Luxemburgs Regierungschef Xavier Bettel musste ohne Boris Johnson vor die Journalisten treten. Foto: dpa/Olivier MatthysLuxemburgs Regierungschef Xavier Bettel musste ohne Boris Johnson vor die Journalisten treten. Foto: dpa/Olivier Matthys

Luxemburg. Hatte Boris Johnson Angst vor zu lauten Buh-Rufen? In Luxemburg sagte er eine Pressekonferenz ab und ließ Regierungschef Xavier Bettel allein die Fragen der Journalisten beantworten.

Der britische Premierminister Boris Johnson hat seine kurzfristige Absage einer gemeinsamen Pressekonferenz mit dem luxemburgischen Regierungschef Xavier Bettel mit Protestlärm begründet. "Ich glaube, unsere Standpunkte wären da möglicherweise untergegangen", sagte Johnson nach einem Treffen mit Bettel zu Reportern vor der britischen Botschaft in Luxemburg.

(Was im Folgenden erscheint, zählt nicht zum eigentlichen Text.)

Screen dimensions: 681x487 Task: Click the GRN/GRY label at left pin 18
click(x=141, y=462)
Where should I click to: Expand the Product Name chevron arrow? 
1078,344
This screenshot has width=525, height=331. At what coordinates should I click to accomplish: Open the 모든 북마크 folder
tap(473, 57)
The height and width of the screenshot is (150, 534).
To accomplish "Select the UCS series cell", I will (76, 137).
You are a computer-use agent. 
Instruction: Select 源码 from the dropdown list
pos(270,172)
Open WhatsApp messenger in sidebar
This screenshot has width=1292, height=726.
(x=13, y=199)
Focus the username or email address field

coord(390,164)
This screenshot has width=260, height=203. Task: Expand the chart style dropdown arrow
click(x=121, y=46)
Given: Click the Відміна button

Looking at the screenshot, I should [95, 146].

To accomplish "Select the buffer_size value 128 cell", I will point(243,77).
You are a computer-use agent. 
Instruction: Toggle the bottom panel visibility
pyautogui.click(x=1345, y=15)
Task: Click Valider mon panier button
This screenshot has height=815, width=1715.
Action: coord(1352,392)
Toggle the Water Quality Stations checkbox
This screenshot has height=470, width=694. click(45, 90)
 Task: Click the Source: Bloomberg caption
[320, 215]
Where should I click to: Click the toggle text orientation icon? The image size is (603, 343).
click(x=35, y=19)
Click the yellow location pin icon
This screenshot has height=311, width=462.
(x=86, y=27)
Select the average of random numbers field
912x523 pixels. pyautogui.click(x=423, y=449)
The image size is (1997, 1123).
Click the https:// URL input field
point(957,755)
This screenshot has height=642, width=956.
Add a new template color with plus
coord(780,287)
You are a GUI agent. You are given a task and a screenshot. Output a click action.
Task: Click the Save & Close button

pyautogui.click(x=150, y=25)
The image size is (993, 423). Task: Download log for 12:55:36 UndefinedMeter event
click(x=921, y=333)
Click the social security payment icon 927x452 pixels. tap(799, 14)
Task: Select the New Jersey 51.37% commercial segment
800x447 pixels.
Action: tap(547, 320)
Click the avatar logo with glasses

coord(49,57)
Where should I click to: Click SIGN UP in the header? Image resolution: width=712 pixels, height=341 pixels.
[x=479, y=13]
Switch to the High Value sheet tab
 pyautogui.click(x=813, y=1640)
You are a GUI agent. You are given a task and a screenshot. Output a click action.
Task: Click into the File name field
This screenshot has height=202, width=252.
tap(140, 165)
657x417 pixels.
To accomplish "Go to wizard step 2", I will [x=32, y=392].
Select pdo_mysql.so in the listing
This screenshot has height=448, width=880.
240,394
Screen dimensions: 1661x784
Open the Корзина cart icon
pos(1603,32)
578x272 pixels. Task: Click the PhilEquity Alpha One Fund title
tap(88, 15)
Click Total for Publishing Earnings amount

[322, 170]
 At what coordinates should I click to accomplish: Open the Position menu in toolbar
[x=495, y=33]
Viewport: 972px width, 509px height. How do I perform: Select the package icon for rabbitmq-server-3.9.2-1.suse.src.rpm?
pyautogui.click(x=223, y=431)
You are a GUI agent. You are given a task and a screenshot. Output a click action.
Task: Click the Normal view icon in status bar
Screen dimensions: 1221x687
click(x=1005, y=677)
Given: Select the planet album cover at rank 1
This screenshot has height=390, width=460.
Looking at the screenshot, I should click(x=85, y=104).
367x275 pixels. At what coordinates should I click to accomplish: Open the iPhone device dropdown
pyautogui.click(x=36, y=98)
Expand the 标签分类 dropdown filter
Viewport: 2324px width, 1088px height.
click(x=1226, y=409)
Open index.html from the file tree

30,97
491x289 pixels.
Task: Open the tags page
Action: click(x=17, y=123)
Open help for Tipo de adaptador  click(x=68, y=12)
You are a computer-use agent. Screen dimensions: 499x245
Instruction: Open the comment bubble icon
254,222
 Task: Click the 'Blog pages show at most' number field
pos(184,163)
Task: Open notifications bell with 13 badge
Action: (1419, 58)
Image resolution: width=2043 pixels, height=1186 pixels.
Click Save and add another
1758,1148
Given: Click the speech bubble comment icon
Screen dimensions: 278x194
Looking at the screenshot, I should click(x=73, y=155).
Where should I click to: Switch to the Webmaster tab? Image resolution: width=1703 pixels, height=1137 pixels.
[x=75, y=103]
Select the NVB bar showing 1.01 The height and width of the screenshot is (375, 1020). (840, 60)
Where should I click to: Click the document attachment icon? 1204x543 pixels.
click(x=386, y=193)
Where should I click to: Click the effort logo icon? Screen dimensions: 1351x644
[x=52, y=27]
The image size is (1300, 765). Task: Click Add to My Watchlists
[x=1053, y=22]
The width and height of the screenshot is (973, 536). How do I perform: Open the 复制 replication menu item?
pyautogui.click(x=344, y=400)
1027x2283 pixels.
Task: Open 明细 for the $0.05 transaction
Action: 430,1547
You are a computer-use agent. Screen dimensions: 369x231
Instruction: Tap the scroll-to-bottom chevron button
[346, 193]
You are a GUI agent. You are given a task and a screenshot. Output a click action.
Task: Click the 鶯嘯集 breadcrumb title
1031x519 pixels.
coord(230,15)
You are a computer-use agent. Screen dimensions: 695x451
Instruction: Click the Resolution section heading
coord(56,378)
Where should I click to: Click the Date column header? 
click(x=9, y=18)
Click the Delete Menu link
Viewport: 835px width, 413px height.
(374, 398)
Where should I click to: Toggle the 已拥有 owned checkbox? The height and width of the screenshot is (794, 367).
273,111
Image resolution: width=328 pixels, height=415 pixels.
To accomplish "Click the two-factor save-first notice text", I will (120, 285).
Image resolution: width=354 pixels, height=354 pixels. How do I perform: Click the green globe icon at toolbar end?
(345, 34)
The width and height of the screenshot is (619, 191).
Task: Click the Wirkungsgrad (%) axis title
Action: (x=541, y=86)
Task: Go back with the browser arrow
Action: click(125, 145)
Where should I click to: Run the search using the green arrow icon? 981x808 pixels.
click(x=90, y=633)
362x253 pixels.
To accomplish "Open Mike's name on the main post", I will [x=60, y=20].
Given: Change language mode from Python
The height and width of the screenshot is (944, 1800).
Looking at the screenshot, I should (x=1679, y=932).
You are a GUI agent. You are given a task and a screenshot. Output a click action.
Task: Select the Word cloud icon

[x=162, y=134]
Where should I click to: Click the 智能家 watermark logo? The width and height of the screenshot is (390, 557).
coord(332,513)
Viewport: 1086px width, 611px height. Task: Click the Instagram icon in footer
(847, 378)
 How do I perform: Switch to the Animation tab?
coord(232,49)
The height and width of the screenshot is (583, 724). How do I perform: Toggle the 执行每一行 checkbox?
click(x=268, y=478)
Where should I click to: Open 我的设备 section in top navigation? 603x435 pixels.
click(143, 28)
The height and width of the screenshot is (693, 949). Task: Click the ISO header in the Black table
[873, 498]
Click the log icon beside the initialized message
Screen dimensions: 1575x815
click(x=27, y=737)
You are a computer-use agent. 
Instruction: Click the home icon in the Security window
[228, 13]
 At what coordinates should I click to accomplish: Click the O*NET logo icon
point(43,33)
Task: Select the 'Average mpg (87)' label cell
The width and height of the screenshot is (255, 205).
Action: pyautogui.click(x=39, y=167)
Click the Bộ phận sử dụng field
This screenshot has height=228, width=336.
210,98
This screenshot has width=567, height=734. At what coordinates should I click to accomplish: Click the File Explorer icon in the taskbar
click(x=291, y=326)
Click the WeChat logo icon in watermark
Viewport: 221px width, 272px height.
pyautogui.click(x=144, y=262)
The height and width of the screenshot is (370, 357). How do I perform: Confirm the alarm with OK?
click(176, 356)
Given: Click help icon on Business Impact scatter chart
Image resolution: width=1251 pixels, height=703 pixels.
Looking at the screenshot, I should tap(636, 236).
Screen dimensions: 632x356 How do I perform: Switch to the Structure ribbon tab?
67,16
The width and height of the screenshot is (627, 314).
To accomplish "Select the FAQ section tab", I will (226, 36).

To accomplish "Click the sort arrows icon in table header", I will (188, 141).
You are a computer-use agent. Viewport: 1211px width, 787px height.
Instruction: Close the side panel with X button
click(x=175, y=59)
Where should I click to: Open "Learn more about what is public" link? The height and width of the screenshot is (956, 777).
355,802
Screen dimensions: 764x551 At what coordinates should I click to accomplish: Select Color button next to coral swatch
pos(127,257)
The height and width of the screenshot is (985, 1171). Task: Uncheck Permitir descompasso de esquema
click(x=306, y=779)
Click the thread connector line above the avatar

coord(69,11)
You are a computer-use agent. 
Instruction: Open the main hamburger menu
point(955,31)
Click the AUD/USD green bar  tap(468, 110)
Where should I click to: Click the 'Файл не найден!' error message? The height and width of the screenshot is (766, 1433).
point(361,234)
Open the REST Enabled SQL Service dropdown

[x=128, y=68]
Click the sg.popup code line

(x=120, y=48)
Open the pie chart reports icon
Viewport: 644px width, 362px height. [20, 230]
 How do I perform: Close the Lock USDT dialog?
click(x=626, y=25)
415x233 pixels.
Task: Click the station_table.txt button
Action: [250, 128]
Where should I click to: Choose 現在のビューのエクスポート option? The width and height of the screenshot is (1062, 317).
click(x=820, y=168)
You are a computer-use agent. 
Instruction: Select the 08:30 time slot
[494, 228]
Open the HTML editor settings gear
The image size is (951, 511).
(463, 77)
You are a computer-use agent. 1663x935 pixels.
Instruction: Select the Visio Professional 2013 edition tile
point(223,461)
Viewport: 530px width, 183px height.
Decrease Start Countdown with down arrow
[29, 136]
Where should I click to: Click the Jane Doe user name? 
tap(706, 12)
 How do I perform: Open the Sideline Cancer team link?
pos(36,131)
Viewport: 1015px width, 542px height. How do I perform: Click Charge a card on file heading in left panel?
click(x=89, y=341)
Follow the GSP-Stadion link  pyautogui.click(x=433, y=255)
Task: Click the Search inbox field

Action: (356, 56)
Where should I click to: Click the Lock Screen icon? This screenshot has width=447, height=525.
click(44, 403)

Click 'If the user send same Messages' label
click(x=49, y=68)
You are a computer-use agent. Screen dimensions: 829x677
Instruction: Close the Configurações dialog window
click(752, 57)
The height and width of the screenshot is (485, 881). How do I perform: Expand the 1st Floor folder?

Luxemburgs Premierminister allein vor den Journalisten

Johnson war zuvor bei seiner Ankunft zu Gesprächen mit EU-Kommissionspräsident Jean-Claude Juncker, Bettel und anderen EU-Vertretern von Demonstranten ausgebuht worden. Der luxemburgische Premierminister hatte nach seinem Treffen mit Johnson anschließend allein die Fragen von Journalisten beantwortet und die Regierung in London für das Chaos um den Brexit verantwortlich gemacht.

Trotzdem zeigte sich Johnson weiter zuversichtlich, dass noch ein Abkommen über den EU-Austritt zustande kommen kann. Es brauche dafür aber Bewegung von Seiten der EU, sagte er unter anderem der BBC. Ansonsten wolle er auch ohne Deal am 31. Oktober austreten, so Johnson.